REQUEST 1:
In the records, give the stretch from the line containing "This screenshot has height=648, width=1520." through the line containing "Image resolution: width=636" again, with "Find the location of" replaced by "Give the position of" and nothing else changed.

TEXT EXCERPT:
———
Supporting information

cif

Crystallographic Information File (CIF) https://doi.org/10.1107/S0108270107029563/fa3094sup1.cif
Contains datablocks global, I

rtv

Rietveld powder data file (CIF format) https://doi.org/10.1107/S0108270107029563/fa3094Isup2.rtv
Contains datablock I

Comment top

Dion–Jacobson (DJ)-type compounds with the general formula A[A'n-1BnX3n + 1] have attracted great interest because they have a wide range of properties including ion exchange, intercalation behavior and ion conductivity (Dion et al., 1981). Among many synthetic approaches developed for the preparation of new DJ-phases, the replacement of O2- by F- could be a promising method (Choy et al., 2001). We describe here the crystal structure of a new oxyfluoride compound, KSrNb2O6F, based on neutron diffraction analysis. This oxyfluoride compound was obtained by replacement of O2- and La3+ ions in the well known oxide, KLaNb2O7 (Gopalakrishnan et al., 1987) by F-and Sr2+ ions.
———
REQUEST 2:
List every literature citation that appears in the text excerpt about the oxyfluoride compound.

DATA EXCERPTS:
———
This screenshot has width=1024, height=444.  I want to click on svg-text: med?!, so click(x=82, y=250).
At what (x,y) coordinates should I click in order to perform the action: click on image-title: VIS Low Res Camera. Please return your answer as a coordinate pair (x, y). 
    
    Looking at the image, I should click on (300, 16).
———
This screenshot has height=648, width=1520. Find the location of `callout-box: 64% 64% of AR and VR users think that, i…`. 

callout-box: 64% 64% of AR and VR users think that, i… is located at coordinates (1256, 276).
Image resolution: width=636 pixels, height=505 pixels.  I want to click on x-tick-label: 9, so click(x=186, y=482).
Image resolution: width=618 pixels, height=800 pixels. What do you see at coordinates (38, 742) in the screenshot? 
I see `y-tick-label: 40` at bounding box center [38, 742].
———
EXERCISE SOLUTION 1:
This screenshot has height=648, width=1520. Give the position of `callout-box: 64% 64% of AR and VR users think that, i…`. 

callout-box: 64% 64% of AR and VR users think that, i… is located at coordinates (1256, 276).
Image resolution: width=636 pixels, height=505 pixels.  I want to click on x-tick-label: 9, so click(x=186, y=482).

EXERCISE SOLUTION 2:
Dion et al., 1981
Choy et al., 2001
Gopalakrishnan et al., 1987